Wednesday, August 13, 2014

Refuge

Another passage from Jeremiah this morning (can you guess where my Bible study currently is?), this time from chapter 31. A simple, but profound statement:

The people who survived the wars have found favor in the desert. Israel went to find its rest.  v.2

It's not the kind of statement I think much of historical Israel would have appreciated. A people who wandered the desert for 40 years with nothing more than a promise to hold onto would not exactly relish the idea of going back to the desert. For anything. Not even for favor.

Favor is a strange word to use here. I haven't taken Hebrew yet, so I'm not sure the original word and how it might translate. Some versions say "grace." Some say "blessings." I think it's more closely related to the second part of this passage, more closely related to "rest." I might use a word like "comfort" or "peace." Not the peace that comes out of the freedom from war, but a peace that comes out of just having space to breathe again.

That's just speaking from personal experience.

Because I understand this passage. I've lived it. Often. Without really understanding that this is what was going on.

Sometimes, we have to fight. We have to fight battles we don't necessarily want to fight. We have to fight battles that, except in a fallen world, we shouldn't have to fight. We spend our days, sometimes days on end, fighting with everything we've got, just to keep our heads above water. Life comes at us from all directions. Trouble comes our way even from within ourselves. Life can get messy; it's a fight.

When all that's done, when one more season of fighting passes, I'm one of those people who just sort of crumbles in exhaustion and prefers to be left alone for awhile. I don't have the energy left to deal with myself, let alone to deal with you. (Sorry. It's true.) There are exceptions to every rule, but after the war, I am a person who yearns for the desert.

I yearn for the open spaces and the barren landscape. I desire to be surrounded by nothingness. Not because it is a stark contrast to the fighting, but because it is only in the open space that I can give myself enough space to get my bearings back. It's the place where the horizon stretches so far in every direction, unhindered, uninterrupted by life as we know it. It's empty, and it lets me touch my emptiness. It is wide, and it invites me to touch my depths.

The desert is the place where I have the space to start breathing again. But it's more than that.

It's the place where I rely on something outside of myself again. It's where I come back to the God of provision, among many other things. It's where I find grace, yes, in a God who has given me what I do not deserve. I reflect on the strength God has given me, whatever measure of victory I have found, the close calls where I nearly escaped - all graces. 

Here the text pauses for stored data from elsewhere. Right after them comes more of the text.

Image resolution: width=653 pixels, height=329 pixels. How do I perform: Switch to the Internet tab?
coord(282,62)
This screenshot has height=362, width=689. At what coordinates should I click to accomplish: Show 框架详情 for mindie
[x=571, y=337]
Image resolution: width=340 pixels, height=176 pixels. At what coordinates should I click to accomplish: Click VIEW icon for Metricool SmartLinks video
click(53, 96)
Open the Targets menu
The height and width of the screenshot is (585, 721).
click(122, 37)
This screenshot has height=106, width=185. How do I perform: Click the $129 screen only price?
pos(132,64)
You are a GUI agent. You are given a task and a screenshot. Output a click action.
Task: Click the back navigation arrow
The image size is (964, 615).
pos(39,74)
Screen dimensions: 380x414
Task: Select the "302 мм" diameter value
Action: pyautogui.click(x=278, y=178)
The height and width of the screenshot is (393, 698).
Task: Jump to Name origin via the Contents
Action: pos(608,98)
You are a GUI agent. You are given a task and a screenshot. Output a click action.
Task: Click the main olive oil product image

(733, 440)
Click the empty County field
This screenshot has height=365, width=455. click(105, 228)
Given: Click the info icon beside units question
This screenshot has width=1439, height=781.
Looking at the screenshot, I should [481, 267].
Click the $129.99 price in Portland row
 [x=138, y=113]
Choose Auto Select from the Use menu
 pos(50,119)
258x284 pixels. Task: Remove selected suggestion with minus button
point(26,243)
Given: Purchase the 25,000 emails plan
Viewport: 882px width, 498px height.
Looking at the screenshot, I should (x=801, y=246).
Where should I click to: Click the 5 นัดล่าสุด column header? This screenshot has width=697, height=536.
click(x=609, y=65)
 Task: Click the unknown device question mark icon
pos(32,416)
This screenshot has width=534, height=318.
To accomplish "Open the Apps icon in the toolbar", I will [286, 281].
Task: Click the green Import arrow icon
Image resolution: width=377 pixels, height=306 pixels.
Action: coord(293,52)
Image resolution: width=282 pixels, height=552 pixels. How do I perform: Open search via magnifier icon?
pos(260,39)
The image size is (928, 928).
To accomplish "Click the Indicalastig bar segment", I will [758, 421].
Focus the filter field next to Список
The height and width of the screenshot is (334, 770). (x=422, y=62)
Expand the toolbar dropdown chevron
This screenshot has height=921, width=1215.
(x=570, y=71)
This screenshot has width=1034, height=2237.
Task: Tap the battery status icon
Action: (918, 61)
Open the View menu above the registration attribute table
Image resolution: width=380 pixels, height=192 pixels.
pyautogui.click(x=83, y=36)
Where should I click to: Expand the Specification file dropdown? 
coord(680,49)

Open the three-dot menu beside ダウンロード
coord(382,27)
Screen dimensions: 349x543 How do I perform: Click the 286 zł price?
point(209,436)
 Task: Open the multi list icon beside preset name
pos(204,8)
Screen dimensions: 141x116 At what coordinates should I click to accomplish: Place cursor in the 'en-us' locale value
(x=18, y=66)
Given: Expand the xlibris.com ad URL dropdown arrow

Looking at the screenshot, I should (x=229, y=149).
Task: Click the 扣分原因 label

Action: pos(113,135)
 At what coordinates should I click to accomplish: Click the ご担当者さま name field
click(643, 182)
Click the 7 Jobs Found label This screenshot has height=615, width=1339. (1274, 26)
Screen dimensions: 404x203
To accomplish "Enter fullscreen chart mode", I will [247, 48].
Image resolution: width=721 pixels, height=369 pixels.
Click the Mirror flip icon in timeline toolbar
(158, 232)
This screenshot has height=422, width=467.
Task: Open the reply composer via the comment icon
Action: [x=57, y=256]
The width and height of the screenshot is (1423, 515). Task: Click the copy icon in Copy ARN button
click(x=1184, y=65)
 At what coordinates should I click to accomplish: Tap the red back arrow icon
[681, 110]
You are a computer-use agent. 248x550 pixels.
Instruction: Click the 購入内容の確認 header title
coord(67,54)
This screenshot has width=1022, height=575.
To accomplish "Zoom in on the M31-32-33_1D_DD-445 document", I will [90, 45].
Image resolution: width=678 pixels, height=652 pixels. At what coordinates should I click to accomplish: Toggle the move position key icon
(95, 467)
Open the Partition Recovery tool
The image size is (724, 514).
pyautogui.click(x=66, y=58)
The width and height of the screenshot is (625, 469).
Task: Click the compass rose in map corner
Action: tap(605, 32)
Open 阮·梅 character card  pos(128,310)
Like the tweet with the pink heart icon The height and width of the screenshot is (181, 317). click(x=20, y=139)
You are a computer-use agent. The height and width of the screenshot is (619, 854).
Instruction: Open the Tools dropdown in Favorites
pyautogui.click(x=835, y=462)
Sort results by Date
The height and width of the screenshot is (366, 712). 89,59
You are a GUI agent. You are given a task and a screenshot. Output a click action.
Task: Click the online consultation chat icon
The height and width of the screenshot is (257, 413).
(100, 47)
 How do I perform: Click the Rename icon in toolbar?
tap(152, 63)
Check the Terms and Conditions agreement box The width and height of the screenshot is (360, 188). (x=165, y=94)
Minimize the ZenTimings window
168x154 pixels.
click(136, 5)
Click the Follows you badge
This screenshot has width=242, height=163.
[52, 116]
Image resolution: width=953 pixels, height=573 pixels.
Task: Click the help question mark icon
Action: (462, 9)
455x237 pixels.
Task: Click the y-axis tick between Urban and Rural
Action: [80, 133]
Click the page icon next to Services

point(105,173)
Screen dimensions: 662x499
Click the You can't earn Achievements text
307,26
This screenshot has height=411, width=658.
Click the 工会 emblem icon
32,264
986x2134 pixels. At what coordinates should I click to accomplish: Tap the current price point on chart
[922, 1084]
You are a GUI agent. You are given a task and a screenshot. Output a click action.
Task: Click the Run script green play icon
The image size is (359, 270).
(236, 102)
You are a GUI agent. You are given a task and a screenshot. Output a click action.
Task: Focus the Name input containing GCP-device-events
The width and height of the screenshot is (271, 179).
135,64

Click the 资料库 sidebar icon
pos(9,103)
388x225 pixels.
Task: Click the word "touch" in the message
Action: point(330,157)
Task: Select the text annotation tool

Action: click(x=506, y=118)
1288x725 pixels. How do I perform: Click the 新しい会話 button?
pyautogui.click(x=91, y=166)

It's where I find blessings, yes, in a God who restores my heart. A God who has given me a space such as the desert for just such a time as this. A place to get away. A place to find my rest - a blessing if there was one.

It's where I find comfort, too. There's no fighting in the desert. There are no wars. There is weariness and fatigue and question, but there is no war, no danger. It's a place of tremendous comfort because in the desert, in the vastness, in the emptiness, I know that for a time, I will not have to fight again. I may struggle - we all struggle - but I do not have to fight.

It is a place where I find favor, although I still don't know that I like that word in this context. In the shadow of war, I do not go seeking favor; like Israel, I go seeking rest. And I am never disappointed in the desert.

So what's the point? The point is this: For those of you fighting wars this morning, it's okay if you want to get away for awhile. When you make it through (and you will make it through), it's okay to seek the desert. To seek refuge. To be alone for awhile. To spend some time in a place of grace, blessing, comfort...and rest. We're made this way.

It's counterintuitive to a people who feel like we spend most of our lives wandering anyway, but there is peace in the desert. In the wake of the war, it is our refuge.